▶ [Input data]:
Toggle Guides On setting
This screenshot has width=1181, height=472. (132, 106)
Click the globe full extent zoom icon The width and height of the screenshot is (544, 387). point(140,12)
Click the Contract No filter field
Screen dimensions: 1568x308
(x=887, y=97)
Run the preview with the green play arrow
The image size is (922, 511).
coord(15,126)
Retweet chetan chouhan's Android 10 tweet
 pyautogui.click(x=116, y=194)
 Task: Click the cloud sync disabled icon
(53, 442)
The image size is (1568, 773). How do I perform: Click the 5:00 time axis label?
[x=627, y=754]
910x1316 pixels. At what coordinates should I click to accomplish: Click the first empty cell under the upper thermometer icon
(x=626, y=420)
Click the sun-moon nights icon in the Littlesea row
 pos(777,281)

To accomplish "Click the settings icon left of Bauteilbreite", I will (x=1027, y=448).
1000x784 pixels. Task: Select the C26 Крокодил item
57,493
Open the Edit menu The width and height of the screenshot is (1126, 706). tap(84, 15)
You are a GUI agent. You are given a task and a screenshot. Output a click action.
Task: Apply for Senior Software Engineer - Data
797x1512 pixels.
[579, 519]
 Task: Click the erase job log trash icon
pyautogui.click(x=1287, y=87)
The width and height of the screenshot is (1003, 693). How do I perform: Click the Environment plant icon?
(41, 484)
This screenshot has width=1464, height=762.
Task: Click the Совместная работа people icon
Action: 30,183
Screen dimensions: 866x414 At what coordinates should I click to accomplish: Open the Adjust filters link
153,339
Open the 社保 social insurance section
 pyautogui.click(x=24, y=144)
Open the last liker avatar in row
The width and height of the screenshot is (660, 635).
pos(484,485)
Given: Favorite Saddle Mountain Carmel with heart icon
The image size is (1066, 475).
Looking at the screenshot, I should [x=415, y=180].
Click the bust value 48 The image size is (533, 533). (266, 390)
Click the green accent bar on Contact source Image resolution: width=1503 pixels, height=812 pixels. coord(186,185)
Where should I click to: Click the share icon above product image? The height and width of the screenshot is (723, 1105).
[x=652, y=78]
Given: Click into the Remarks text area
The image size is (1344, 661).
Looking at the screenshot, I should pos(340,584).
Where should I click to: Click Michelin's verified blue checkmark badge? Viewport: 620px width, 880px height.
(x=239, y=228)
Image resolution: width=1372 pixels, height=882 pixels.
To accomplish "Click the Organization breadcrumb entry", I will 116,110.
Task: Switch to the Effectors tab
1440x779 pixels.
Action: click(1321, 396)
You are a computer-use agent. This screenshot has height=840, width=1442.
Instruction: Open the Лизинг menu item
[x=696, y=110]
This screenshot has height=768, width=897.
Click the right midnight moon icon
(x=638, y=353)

▶ [What you are asked to do]: Everything from the line containing "Click the green" through the last line above should be set down exactly; include no other lines.

▶ [Output]:
Click the green accent bar on Contact source Image resolution: width=1503 pixels, height=812 pixels. coord(186,185)
Where should I click to: Click the share icon above product image? The height and width of the screenshot is (723, 1105).
[x=652, y=78]
Given: Click into the Remarks text area
The image size is (1344, 661).
Looking at the screenshot, I should pos(340,584).
Where should I click to: Click Michelin's verified blue checkmark badge? Viewport: 620px width, 880px height.
(x=239, y=228)
Image resolution: width=1372 pixels, height=882 pixels.
To accomplish "Click the Organization breadcrumb entry", I will 116,110.
Task: Switch to the Effectors tab
1440x779 pixels.
Action: click(1321, 396)
You are a computer-use agent. This screenshot has height=840, width=1442.
Instruction: Open the Лизинг menu item
[x=696, y=110]
This screenshot has height=768, width=897.
Click the right midnight moon icon
(x=638, y=353)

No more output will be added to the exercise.